◆ To do
#1 Answer these questions using the Stata meeting program:
(a) On what date and at which university was the meeting held?
(b) In the 10:30–11:00 abstract, which command lets users change the overall look of graphs without editing external scheme files?
(c) In the 11:45–12:15 abstract, which method was used to detect outliers in GPS coordinates?
#2 Extend the Stata meeting program, starting after its last sentence.

◆ Exercise text
The German Stata Users Group Meeting was held on 22 June 2018 at Universität Konstanz, but you can view the program and presentation slides below.
Proceedings
9:30–10:30 |
Abstract:
Being a Stata User since Stata 3, I have witnessed a number of developments
over the years. Some of them, such as Stage or the gph commands, turned out
to be dead ends, while others, such as syntax, have been hidden for
many users, but shaped Stata strongly. Users still use some dead ends
("for"). Some developments made
buzz in the public but never gained much attention in (my own)
practice. Some developments were introduced in passing, but took off immediately
as a workhorse in my daily work (web awareness). I give a subjective
review of Stata's development by listing the dead ends and the milestones.
I speculate about reasons why dead ends became dead ends, and
why milestones became milestones. My intention is to start
a discussion about what German users like and dislike about Stata.
Additional information: germany18_Kohler.pdf
Ulrich Kohler
Universität Potsdam
|
10:30–11:00 |
Abstract:
The overall look of Stata's graphs is determined by so-called scheme files.
Scheme files are system components, that is, part of the local
Stata installation. In this presentation, I will argue that style settings deviating
from default schemes should be part of the script producing the graphs rather
than being kept in separate scheme files, and I will present software that
supports such a practice. In particular, I will present a command, grstyle,
that allows users to quickly change the overall look of graphs without having
to fiddle around with external scheme files. I will also present a command,
colorpalette, that provides a wide variety of color schemes for use in
Stata graphics.
Additional information: germany18_Jann.pdf
Ben Jann
University of Bern
|
11:00–11:30 |
Abstract:
Structural equation modeling is well established in the statistician's
standard toolkit. To establish how well latent constructs are measured
by their respective observed indicators, many applications entail confirmatory
factor analysis (CFA). The appropriateness of a particular CFA model in
turn is assessed by various statistics such as chi-squared or so-called fit
indices. What these indices have in common is their reliance on a comparison
with the estimated model with a baseline or null model that imposes various
restrictions. While the default baseline model (for example, the "independence model")
is appropriate for common single-group and single-time-point situations,
several authors argue that researchers should specify alternative baseline
models in multiple-group or longitudinal applications (for example, Little, 2013;
Widaman & Thompson, 2003). Focusing on longitudinal data, this presentation
accordingly illustrates how to specify appropriate baseline models and compute
corresponding goodness-of-fit statistics in Stata.
References: Little, T. D. 2013. Longitudinal structural equation modeling. New York, NY: Guilford Press. Widaman, K. F., and Thompson, J. S. 2003. On specifying the null model for incremental fit indices in structural equation modeling. Psychological methods 8,1: 16–37. Additional information: germany18_Spieß.pdf germany18_Spieß_example.do
Sven O. Spieß
Dittrich & Partner Consulting
|
11:45–12:15 |
Abstract:
swapgpsxy interchanges GPS coordinates given that both the xvar and yvar
variables representing the longitude and latitude respectively are of
numeric data types. swapgpsxy is useful whenever summary statistics of
the GPS coordinates suggest coordinates are interchanged. swapgpsxy can
be applied unconditionally, when the geographical area is relatively
uniform and small, for example, the State of Qatar. On the other hand,
swapgpsxy can be applied conditionally using either if or in, but both
cannot be included in a single expression. This is useful when the geographical
area is large and the terrain differs per province or zone, for example,
the Republic of South Africa. Given the presence of interchanged GPS
coordinates in our data, we apply swapgpsxy to correct the error. Using
the median absolute deviation (MAD) method, we find that outliers in GPS
coordinates are detected and interchanged correctly. Based on the results,
we suggest swapgpsxy as a useful tool for improving data quality, particularly
when data management is prone to human error.

◆ Given records
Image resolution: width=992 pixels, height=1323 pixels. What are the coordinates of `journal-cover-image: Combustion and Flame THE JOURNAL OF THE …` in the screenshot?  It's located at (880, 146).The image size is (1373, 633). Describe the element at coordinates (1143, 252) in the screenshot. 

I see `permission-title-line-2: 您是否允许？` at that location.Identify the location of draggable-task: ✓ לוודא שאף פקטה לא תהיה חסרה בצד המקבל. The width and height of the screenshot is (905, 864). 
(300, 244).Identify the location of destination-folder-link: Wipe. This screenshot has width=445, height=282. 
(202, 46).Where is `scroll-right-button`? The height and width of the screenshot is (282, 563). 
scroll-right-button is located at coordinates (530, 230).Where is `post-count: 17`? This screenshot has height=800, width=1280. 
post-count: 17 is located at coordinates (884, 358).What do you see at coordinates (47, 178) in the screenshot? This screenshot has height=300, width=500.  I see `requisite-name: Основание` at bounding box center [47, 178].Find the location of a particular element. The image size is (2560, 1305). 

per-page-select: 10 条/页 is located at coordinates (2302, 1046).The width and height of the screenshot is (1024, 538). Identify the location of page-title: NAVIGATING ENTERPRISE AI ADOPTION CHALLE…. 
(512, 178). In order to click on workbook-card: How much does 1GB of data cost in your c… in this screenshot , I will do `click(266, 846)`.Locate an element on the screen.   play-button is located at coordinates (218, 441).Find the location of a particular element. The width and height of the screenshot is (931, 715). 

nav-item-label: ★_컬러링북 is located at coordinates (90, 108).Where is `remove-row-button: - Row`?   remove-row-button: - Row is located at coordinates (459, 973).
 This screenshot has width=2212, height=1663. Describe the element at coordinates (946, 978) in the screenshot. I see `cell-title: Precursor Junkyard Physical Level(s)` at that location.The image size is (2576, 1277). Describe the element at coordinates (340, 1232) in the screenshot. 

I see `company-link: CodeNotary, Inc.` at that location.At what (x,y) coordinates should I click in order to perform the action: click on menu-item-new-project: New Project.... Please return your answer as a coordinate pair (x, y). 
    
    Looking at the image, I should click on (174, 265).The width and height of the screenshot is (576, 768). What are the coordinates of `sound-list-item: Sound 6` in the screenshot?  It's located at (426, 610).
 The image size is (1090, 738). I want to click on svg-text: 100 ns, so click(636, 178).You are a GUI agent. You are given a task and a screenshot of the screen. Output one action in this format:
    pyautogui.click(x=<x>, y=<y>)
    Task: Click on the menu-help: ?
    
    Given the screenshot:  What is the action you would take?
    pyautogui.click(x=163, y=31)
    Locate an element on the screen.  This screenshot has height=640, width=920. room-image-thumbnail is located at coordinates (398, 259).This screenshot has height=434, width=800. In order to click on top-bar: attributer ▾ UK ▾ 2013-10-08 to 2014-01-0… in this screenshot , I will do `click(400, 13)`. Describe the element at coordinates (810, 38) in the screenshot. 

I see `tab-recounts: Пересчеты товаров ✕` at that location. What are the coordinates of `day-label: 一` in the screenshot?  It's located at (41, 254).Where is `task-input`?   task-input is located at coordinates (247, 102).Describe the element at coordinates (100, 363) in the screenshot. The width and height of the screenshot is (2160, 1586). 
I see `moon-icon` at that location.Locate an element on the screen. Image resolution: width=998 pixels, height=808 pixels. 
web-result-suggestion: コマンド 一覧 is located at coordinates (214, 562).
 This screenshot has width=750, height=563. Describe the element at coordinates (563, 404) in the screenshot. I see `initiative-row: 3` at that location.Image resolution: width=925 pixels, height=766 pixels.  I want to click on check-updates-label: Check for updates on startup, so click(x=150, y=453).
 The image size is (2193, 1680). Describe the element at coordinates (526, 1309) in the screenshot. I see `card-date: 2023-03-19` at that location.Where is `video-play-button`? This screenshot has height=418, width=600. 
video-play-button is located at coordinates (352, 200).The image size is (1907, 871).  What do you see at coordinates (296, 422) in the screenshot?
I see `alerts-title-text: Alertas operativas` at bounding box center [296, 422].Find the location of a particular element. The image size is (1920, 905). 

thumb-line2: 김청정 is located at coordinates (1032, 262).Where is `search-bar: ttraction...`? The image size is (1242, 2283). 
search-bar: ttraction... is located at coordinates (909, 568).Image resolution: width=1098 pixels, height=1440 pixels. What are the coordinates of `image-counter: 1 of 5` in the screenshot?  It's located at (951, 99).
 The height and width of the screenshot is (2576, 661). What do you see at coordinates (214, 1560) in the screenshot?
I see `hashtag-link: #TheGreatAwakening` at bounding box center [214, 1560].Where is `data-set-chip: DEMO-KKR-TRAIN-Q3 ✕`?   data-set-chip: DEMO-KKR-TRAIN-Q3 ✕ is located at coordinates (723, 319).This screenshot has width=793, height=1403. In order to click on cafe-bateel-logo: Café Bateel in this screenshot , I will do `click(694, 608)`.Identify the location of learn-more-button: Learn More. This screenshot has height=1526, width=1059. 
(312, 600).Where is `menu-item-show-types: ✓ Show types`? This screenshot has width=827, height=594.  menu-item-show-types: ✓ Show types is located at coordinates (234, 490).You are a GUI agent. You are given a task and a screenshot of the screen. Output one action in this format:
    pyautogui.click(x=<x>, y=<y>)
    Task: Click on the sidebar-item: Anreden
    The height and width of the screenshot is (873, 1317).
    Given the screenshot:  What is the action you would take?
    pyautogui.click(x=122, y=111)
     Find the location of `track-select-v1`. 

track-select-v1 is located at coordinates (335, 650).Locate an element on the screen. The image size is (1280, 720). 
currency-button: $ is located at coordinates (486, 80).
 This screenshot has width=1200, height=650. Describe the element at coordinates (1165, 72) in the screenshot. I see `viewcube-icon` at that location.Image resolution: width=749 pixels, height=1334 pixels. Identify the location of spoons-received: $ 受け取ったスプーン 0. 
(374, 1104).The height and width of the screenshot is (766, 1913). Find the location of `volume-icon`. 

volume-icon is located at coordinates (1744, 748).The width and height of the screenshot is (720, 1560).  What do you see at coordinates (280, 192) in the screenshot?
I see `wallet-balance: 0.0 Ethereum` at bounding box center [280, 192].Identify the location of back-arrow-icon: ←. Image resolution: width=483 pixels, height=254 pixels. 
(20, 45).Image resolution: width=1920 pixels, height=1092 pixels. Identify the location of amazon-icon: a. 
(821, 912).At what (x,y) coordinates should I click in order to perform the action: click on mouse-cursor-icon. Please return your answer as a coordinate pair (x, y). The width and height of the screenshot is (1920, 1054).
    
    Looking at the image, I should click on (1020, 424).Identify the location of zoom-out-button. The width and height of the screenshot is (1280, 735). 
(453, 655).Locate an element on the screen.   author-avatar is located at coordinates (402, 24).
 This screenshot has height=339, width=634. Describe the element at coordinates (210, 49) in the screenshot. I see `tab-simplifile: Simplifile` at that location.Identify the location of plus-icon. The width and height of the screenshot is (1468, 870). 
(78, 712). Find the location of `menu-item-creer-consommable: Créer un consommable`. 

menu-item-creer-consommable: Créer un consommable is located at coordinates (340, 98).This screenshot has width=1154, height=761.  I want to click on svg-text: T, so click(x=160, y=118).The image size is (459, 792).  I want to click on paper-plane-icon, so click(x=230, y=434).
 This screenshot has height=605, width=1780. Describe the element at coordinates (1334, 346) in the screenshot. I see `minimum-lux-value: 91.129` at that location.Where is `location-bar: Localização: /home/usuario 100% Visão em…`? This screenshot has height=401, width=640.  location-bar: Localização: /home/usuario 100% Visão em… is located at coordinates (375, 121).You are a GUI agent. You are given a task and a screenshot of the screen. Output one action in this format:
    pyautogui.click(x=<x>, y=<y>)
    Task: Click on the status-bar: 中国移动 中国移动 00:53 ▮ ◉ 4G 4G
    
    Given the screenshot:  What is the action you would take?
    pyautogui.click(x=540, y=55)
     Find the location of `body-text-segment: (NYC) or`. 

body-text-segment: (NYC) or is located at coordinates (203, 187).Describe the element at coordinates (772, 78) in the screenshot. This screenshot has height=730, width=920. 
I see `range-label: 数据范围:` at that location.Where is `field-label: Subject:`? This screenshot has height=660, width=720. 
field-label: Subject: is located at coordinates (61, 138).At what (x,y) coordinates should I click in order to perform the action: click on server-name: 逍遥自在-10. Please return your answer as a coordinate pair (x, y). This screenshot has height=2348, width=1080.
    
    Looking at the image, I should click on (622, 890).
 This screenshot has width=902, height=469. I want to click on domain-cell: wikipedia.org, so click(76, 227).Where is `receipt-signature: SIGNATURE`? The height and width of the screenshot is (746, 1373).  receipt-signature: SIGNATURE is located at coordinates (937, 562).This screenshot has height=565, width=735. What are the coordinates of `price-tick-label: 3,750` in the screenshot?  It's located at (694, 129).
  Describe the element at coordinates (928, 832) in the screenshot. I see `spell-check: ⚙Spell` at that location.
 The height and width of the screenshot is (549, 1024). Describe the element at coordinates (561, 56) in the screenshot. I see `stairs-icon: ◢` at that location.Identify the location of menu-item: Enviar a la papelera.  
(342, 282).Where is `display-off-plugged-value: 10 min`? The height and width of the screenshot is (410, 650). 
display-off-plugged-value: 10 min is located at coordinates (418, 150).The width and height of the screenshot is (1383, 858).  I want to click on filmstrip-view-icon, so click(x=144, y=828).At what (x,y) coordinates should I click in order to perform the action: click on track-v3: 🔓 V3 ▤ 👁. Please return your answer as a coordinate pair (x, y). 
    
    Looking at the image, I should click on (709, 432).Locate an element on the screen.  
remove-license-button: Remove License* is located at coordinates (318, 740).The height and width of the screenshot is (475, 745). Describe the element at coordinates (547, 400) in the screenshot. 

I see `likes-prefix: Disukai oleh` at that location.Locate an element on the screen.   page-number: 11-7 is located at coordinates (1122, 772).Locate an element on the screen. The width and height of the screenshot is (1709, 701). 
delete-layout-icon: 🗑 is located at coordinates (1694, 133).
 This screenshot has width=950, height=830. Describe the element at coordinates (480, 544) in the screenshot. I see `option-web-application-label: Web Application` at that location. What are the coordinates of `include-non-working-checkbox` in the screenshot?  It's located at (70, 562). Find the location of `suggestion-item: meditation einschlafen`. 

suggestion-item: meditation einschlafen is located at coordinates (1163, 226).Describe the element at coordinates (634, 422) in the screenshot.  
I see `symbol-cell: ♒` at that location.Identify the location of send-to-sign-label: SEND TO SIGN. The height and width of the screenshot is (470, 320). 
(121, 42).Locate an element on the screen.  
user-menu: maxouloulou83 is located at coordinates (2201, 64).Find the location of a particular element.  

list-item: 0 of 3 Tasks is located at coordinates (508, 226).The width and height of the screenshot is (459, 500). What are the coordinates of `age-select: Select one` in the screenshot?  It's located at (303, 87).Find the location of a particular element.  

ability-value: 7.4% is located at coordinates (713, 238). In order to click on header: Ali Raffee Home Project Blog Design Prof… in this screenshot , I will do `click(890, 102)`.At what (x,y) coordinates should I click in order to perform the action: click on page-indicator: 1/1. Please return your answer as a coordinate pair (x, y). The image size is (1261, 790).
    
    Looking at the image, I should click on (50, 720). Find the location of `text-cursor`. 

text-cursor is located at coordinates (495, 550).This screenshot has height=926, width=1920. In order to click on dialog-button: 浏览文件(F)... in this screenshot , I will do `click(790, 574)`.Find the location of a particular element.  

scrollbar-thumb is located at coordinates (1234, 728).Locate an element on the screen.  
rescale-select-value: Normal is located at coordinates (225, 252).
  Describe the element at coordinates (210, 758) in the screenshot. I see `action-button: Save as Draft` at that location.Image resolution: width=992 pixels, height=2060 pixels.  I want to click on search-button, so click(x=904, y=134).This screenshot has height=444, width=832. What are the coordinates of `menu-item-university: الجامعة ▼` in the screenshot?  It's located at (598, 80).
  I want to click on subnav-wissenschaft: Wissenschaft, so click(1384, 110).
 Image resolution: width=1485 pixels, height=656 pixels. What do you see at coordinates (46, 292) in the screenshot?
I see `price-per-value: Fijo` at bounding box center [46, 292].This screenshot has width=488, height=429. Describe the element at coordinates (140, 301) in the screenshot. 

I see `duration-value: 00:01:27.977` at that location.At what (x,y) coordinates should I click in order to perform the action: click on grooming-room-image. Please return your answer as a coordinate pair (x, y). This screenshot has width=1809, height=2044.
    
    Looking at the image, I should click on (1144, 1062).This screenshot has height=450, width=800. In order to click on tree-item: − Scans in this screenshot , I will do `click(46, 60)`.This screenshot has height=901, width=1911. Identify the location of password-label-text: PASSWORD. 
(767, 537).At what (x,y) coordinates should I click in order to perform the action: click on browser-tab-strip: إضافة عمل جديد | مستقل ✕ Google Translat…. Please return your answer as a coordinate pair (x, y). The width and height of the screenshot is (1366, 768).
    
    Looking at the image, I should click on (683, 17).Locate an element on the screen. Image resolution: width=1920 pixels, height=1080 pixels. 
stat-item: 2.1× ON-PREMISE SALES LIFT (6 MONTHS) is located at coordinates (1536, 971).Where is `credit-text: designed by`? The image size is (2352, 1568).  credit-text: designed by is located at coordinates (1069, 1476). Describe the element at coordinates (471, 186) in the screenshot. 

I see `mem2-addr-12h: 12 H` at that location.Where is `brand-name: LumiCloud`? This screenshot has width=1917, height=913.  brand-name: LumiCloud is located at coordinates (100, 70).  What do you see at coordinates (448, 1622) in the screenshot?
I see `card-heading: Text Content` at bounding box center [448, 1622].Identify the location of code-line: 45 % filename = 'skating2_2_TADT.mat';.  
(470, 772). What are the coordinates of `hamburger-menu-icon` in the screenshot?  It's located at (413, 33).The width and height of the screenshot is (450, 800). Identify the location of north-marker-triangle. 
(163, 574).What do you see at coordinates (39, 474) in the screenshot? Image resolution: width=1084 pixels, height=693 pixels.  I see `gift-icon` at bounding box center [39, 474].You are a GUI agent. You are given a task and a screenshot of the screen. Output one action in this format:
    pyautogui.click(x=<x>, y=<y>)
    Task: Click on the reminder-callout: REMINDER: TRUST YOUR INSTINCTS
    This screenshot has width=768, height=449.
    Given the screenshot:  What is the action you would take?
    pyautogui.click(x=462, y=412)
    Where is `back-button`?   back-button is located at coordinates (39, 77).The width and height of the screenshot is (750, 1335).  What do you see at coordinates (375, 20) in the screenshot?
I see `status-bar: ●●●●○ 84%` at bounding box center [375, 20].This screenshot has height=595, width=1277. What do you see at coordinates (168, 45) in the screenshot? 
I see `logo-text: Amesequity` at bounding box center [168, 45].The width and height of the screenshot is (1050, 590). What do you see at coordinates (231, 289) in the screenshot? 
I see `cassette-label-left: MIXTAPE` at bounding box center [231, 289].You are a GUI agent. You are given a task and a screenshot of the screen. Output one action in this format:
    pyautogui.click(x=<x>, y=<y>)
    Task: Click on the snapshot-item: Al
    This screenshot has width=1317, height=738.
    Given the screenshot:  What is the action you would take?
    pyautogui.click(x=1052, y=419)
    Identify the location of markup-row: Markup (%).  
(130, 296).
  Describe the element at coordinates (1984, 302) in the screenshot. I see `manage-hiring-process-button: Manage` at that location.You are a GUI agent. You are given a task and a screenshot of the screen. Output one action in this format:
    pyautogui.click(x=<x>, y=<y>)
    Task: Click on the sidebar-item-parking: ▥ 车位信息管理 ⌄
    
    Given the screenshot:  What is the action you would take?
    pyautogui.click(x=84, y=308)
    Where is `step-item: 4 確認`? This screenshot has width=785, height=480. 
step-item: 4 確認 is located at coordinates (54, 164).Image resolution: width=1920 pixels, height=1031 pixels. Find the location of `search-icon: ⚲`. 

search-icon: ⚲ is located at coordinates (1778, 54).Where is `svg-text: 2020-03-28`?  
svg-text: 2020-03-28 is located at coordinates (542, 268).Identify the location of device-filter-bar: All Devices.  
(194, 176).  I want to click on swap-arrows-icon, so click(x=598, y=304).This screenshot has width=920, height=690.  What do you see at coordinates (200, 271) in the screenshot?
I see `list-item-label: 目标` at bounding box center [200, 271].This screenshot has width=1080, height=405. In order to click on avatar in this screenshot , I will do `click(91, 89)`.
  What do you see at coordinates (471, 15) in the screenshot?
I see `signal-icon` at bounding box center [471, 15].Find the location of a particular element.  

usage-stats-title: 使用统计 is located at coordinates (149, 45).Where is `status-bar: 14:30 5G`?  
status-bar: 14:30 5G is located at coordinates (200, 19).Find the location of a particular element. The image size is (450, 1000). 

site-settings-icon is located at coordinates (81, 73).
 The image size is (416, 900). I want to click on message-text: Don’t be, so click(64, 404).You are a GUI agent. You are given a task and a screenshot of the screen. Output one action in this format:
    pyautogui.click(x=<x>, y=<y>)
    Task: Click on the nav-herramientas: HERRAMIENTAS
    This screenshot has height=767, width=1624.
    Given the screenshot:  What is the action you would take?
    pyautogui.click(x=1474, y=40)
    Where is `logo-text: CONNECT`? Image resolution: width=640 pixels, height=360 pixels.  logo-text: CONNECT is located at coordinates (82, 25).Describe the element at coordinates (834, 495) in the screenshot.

◆ Answers for each item
#1
(a) 22 June 2018, at Universität Konstanz.
(b) grstyle.
(c) The median absolute deviation (MAD) method.

#2
Brian W. Mandikiana
Qatar University
|
12:15–12:45 |
Abstract:
Text data, such as answers to open-ended questions, are sometimes ignored
because they are hard to analyze. Our community-contributed Stata command,
ngram, turns text into hundreds of variables using the "bag of words"
approach. Broadly speaking, each variable records how often the
corresponding word or word sequence occurs in a given text. This is more
useful than it sounds. The program supports text in 12 European languages.
Additional information: germany18_Schonlau.pdf
Matthias Schonlau
University of Waterloo
|
1:45–2:15 |
Abstract:
At the 2017 meeting, I talked about efficient programming with regards to
optimal lag selection for autoregressive distributed lag (ARDL) models as
implemented in the community-contributed Stata command ardl (Kripfganz and Schneider
2016). I will expand on last year's presentation by focusing on a
second nontrivial computational aspect of ardl: the simulation of critical
values for the Pesaran, Shin, and Smith (2001)
bounds-testing procedure for a long-run relationship. Up until recently, only
a limited set of critical values was available. I will illustrate the
programming behind Kripfganz and Schneider's (2018) comprehensive and more
precise set of critical values and approximate p-values, which have been made
available in Stata as a postestimation feature of ardl. I explain the
calculation, storage, and processing of 160 billion simulated F or t-statistics.
Topics covered will include pointer variables, LAPACK functions in Mata, using
variable transformations in conjunction with Stata's various numeric data types
for efficient storage, random number streams, and strategies for using several
instances of Stata simultaneously.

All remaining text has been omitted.